Assignment
Set down every line of the data, unchanged and complete.

[Stored data entries]
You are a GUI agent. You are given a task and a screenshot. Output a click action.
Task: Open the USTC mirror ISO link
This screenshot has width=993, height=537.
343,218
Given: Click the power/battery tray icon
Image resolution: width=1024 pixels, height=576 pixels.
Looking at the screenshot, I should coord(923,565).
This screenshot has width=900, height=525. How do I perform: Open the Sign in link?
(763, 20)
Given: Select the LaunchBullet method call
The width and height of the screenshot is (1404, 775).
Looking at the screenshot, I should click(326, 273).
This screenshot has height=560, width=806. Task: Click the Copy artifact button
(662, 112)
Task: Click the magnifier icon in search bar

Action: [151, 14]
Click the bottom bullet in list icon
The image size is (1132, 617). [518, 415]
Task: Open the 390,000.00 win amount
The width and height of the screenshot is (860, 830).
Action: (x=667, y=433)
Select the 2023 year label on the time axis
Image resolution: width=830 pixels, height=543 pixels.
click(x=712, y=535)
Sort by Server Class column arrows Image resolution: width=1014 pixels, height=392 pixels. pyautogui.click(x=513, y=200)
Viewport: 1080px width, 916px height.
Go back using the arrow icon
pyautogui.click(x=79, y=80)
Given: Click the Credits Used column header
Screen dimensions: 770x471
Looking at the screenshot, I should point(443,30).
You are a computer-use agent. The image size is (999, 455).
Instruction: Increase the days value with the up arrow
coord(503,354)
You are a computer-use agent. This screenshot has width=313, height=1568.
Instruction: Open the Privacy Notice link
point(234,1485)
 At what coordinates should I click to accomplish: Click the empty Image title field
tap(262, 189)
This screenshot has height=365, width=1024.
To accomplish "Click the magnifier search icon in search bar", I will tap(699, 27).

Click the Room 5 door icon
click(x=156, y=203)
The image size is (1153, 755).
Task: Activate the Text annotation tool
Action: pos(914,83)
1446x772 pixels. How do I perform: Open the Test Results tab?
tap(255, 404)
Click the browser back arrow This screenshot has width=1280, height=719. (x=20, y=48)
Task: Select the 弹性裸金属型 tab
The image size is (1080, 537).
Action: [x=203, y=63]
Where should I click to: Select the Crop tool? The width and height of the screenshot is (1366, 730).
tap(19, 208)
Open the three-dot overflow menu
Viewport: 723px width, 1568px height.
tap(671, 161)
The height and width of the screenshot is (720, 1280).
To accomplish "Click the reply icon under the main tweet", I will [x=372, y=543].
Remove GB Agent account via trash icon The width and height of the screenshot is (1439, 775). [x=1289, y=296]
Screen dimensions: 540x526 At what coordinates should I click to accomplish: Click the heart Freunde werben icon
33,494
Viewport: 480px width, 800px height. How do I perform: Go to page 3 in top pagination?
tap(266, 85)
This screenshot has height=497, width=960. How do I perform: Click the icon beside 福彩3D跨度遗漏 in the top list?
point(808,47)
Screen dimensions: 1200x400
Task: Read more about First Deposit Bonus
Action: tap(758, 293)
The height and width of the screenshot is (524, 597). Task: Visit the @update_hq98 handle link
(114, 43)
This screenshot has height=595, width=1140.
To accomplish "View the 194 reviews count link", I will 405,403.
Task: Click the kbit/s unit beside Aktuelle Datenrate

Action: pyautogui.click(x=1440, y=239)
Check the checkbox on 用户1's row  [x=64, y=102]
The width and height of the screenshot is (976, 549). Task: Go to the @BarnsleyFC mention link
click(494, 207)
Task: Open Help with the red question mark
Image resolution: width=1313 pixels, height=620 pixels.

Task response
You are a GUI agent. You are given a task and a screenshot. Output a click action.
Task: Open the USTC mirror ISO link
This screenshot has width=993, height=537.
343,218
Given: Click the power/battery tray icon
Image resolution: width=1024 pixels, height=576 pixels.
Looking at the screenshot, I should coord(923,565).
This screenshot has width=900, height=525. How do I perform: Open the Sign in link?
(763, 20)
Given: Select the LaunchBullet method call
The width and height of the screenshot is (1404, 775).
Looking at the screenshot, I should click(326, 273).
This screenshot has height=560, width=806. Task: Click the Copy artifact button
(662, 112)
Task: Click the magnifier icon in search bar

Action: [151, 14]
Click the bottom bullet in list icon
The image size is (1132, 617). [518, 415]
Task: Open the 390,000.00 win amount
The width and height of the screenshot is (860, 830).
Action: (x=667, y=433)
Select the 2023 year label on the time axis
Image resolution: width=830 pixels, height=543 pixels.
click(x=712, y=535)
Sort by Server Class column arrows Image resolution: width=1014 pixels, height=392 pixels. pyautogui.click(x=513, y=200)
Viewport: 1080px width, 916px height.
Go back using the arrow icon
pyautogui.click(x=79, y=80)
Given: Click the Credits Used column header
Screen dimensions: 770x471
Looking at the screenshot, I should point(443,30).
You are a computer-use agent. The image size is (999, 455).
Instruction: Increase the days value with the up arrow
coord(503,354)
You are a computer-use agent. This screenshot has width=313, height=1568.
Instruction: Open the Privacy Notice link
point(234,1485)
 At what coordinates should I click to accomplish: Click the empty Image title field
tap(262, 189)
This screenshot has height=365, width=1024.
To accomplish "Click the magnifier search icon in search bar", I will tap(699, 27).

Click the Room 5 door icon
click(x=156, y=203)
The image size is (1153, 755).
Task: Activate the Text annotation tool
Action: pos(914,83)
1446x772 pixels. How do I perform: Open the Test Results tab?
tap(255, 404)
Click the browser back arrow This screenshot has width=1280, height=719. (x=20, y=48)
Task: Select the 弹性裸金属型 tab
The image size is (1080, 537).
Action: [x=203, y=63]
Where should I click to: Select the Crop tool? The width and height of the screenshot is (1366, 730).
tap(19, 208)
Open the three-dot overflow menu
Viewport: 723px width, 1568px height.
tap(671, 161)
The height and width of the screenshot is (720, 1280).
To accomplish "Click the reply icon under the main tweet", I will [x=372, y=543].
Remove GB Agent account via trash icon The width and height of the screenshot is (1439, 775). [x=1289, y=296]
Screen dimensions: 540x526 At what coordinates should I click to accomplish: Click the heart Freunde werben icon
33,494
Viewport: 480px width, 800px height. How do I perform: Go to page 3 in top pagination?
tap(266, 85)
This screenshot has height=497, width=960. How do I perform: Click the icon beside 福彩3D跨度遗漏 in the top list?
point(808,47)
Screen dimensions: 1200x400
Task: Read more about First Deposit Bonus
Action: tap(758, 293)
The height and width of the screenshot is (524, 597). Task: Visit the @update_hq98 handle link
(114, 43)
This screenshot has height=595, width=1140.
To accomplish "View the 194 reviews count link", I will 405,403.
Task: Click the kbit/s unit beside Aktuelle Datenrate

Action: pyautogui.click(x=1440, y=239)
Check the checkbox on 用户1's row  [x=64, y=102]
The width and height of the screenshot is (976, 549). Task: Go to the @BarnsleyFC mention link
click(494, 207)
Task: Open Help with the red question mark
Image resolution: width=1313 pixels, height=620 pixels.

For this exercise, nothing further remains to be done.